Natural estrogen can be found in foods with phytoestrogens: Lignans, Isoflavones, Resveratrol, and Flavonoids.
Here’s a list of foods that contain phytoestrogens:
- Soy- Found in forms like tofu, tempeh, edamame, and soymilk.
- Cruciferous Vegetables- Includes broccoli, Brussels sprouts, and kale.
- Flaxseeds- The richest dietary source of lignans by sprinkling on dishes, baking into bread or cookies, or blending into smoothies and spreads.
- Garlic- Great influence on estrogen levels, potentially reducing age-related bone loss, although more research is needed.
- Peaches- High lignan content is associated with reduced breast cancer risk by consuming two servings weekly may be beneficial, with similar effects noted for blueberries and strawberries.
- Sesame Seeds- Improve cholesterol levels and influence estrogen levels.
- Red Wine- Rich in resveratrol, a phytoestrogen linked to reduced heart disease risk by regulating cholesterol. Some research suggests it may inhibit cancer cell growth, particularly in postmenopausal women.
Letting the Body Take Its Natural Course
This is by far the most challenging for ladies who are experiencing a drastic hormone drop-off. However, some lucky women hardly experience menopause. Perhaps, they have a hot flash weekly or daily. Maybe intercourse isn’t as pleasant as it once was. Or, their skin may resemble their teenage years again. Well, treating individual symptoms might be the way to go.
When having a hot flash, use a cool rag in your hot zones including, wrists, inner thighs, neck, and underarms. These spots will help regulate your system faster. Also, remember to stay hydrated. Hydrating has many benefits when it comes to menopause.
Are skin issues making you itch or break out? Try a benzoyl wash and hydrate with a skin-sensitive moisturizer. Hydration to your body and skin is key to slowing the loss of collagen which is highly affected by estrogen loss. Adding a collagen supplement to your daily routine can boost your body’s ability to produce collagen.

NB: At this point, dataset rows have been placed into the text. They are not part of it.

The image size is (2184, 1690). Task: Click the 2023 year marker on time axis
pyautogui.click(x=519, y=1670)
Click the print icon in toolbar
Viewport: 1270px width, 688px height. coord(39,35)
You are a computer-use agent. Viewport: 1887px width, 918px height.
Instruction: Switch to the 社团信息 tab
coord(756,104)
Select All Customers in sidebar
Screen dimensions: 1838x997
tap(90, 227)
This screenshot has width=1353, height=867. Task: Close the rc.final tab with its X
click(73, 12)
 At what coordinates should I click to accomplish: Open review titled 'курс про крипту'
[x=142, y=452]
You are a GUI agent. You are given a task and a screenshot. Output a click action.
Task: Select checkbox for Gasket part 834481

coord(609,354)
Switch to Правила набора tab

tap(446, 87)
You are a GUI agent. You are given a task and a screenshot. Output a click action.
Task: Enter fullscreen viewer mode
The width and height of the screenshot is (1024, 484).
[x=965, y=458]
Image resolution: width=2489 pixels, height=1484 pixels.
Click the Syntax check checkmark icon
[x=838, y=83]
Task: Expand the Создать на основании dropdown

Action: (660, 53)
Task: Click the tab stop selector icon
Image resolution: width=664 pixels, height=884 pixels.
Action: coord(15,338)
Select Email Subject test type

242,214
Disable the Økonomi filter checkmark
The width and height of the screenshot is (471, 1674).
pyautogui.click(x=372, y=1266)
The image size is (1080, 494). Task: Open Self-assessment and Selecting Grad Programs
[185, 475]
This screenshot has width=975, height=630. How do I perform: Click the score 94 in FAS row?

Is intercourse discomfort an issue? Use natural lubricants. Using coconut oil or olive oil as a natural lube can give a lasting effect while being kind to your area. Also, try perineum massage. By delicately stretching out the vaginal walls on a daily basis, this can keep the pelvic floor from hardening, which is a number one reason why intercourse can be painful after menopause.
Also, look at the above section to add some natural foods to your diet for a smoother transition.
Consult your doctor before trying any supplements and be aware if you have any allergies before trying any of these tips and remedies.
Final Thoughts…
Menopause is something no woman can truly escape from, but thanks to technology and decades of wisdom, there are plenty of options to ease the change of life. All you need to do is figure out which options work best for you. There are plenty of support groups for the change of life since it can feel drastic, but you need to remember, that you are not alone, and this too shall pass. Embrace your feminine energy and be proud of your latest accomplishment in life. You are in your prime, and you can make this chapter of your story better than you could have ever imagined.